Have you ever noticed that some of the books you pick actually align with the seasons? I seem to enjoy snuggling up in blankets with a cup of cocoa and a good classic in the winter, while the summer has me reaching for books with a lighter, breezier, fun-to-read vibe.
I’m always on the hunt for books to read which are set in NYC, and below are 5 books which are all New York City-focused – how cool is that?
Invisible City: A Brooklyn Murder Mystery
Just months after Rebekah Roberts was born, her mother, an Hasidic Jew from Brooklyn, abandoned her Christian boyfriend and newborn baby to return to her religion. Neither Rebekah nor her father have heard from her since. Now a recent college graduate, Rebekah has moved to New York City to follow her dream of becoming a big-city reporter. But she’s also drawn to the idea of being closer to her mother, who might still be living in the Hasidic community in Brooklyn.
Then Rebekah is called to cover the story of a murdered Hasidic woman. Rebekah’s shocked to learn that, because of the NYPD’s habit of kowtowing to the powerful ultra-Orthodox community, not only will the woman be buried without an autopsy, her killer may get away with murder. Rebekah can’t let the story end there. But getting to the truth won’t be easy—even as she immerses herself in the cloistered world where her mother grew up, it’s clear that she’s not welcome, and everyone she meets has a secret to keep from an outsider.
Conviction: Set in 1992
New York City 1992: a year after riots exploded between black and Jewish neighbors in Brooklyn, a black family is brutally murdered in their Crown Heights home. A teenager is quickly convicted, and the justice system moves on.
Twenty-two years later, journalist Rebekah Roberts gets a letter: I didn’t do it. Frustrated with her work at the city’s sleaziest tabloid, Rebekah starts to dig. But witnesses are missing, memories faded, and almost no one wants to talk about that grim, violent time in New York City―not even Saul Katz, a former NYPD cop and her source in Brooklyn’s insular Hasidic community.

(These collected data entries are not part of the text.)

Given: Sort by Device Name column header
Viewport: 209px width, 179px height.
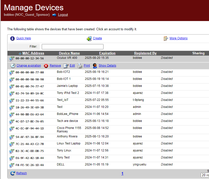Looking at the screenshot, I should 69,53.
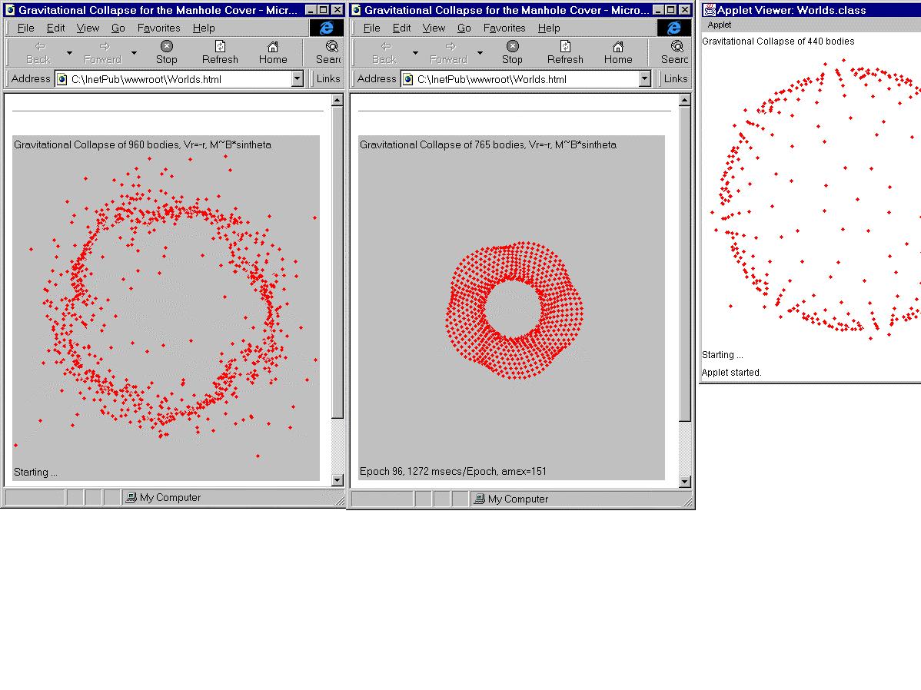
Task: Click Search icon in left browser toolbar
Action: click(x=331, y=47)
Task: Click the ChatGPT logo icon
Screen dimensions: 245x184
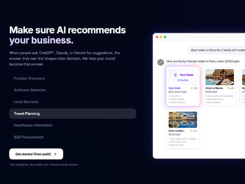Action: click(x=161, y=62)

So she goes it alone. And as she gets closer to the truth of that night, Rebekah finds herself in the path of a killer with two decades of secrets to protect.
The Summer We Read Gatsby: Set in the Swanky Hamptons
Cassie and Peck are half sisters with little in common beyond a shared last name–that is, until their beloved aunt Lydia bequeaths them equal shares of her ramshackle old cottage in the Hamptons with instructions to “seek the thing of utmost value” within it. Cassie and Peck fantasize about discovering a lost Jackson Pollock, or a first edition of F. Scott Fitzgerald’s The Great Gatsby, as they revel in one last summer of fabulous parties and nostalgia.

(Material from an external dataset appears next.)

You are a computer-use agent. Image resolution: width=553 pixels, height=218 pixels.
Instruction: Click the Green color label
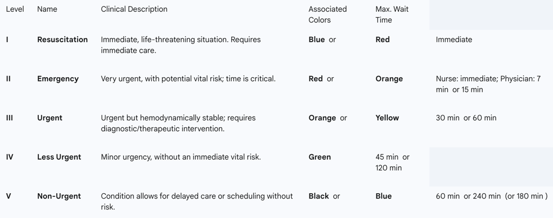pyautogui.click(x=320, y=157)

The Summer We Read Gatsby, a perfect beach read, captures the spirit of New York’s most glamorous resort town, and will captivate readers with its spellbinding blend of romance, mystery, and charmingly eccentric characters.
Fake Plastic Love: A Coming of Age Novel
When M. meets Belle at Dartmouth, they become the unlikeliest best friends. Belle is an unapologetic Romantic famous on campus for her bright red accessories and hundred-watt smile, while M. is a tomboyish Realist who insists she’ll always prefer her signet ring to any diamond.

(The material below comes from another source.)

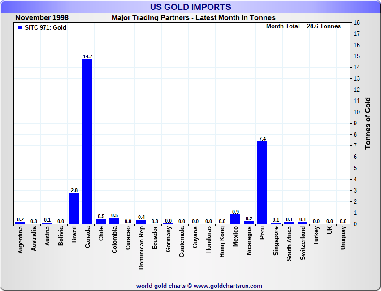This screenshot has height=291, width=381.
Task: Select the November 1998 date label
Action: click(42, 18)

Despite their differences, they are drawn together, and after graduation they both move to New York with all the unfounded confidence of twenty-two. M. secures a job at the city’s most prestigious investment bank, and Belle turns her nostalgic aesthetic into one of the first lifestyle blogs, which quickly goes viral.
Their future is spread before them, a glittering tableau of vintage cocktails, password-guarded parties, and high-octane ambition. But as they are pulled deeper into their new lives, and into the charming orbit of their Gatsby-esque new friend, Jeremy, style and substance―and dreams and reality―increasingly blur. In this fake plastic world, what do success and love and happiness even look like?
Dazzling, whimsical, and full of yearning, Fake Plastic Love is the transporting story of bright young things tested by the unsentimental realities of post-graduate life. Tipping its hat to F. Scott Fitzgerald, Kimberley Tait’s gorgeous, incisive debut is a portrait of millennial Manhattan―equal parts nostalgia and modernity―that explores the timeless question: You will be a grand total of what you spend your time doing, so what do you want to add up to?
The Sun is Also a Star: a YA Romance
Natasha: I’m a girl who believes in science and facts. Not fate. Not destiny. Or dreams that will never come true. I’m definitely not the kind of girl who meets a cute boy on a crowded New York City street and falls in love with him. Not when my family is twelve hours away from being deported to Jamaica. Falling in love with him won’t be my story.
Daniel: I’ve always been the good son, the good student, living up to my parents’ high expectations. Never the poet. Or the dreamer. But when I see her, I forget about all that. Something about Natasha makes me think that fate has something much more extraordinary in store—for both of us.
The Universe: Every moment in our lives has brought us to this single moment. A million futures lie before us. Which one will come true?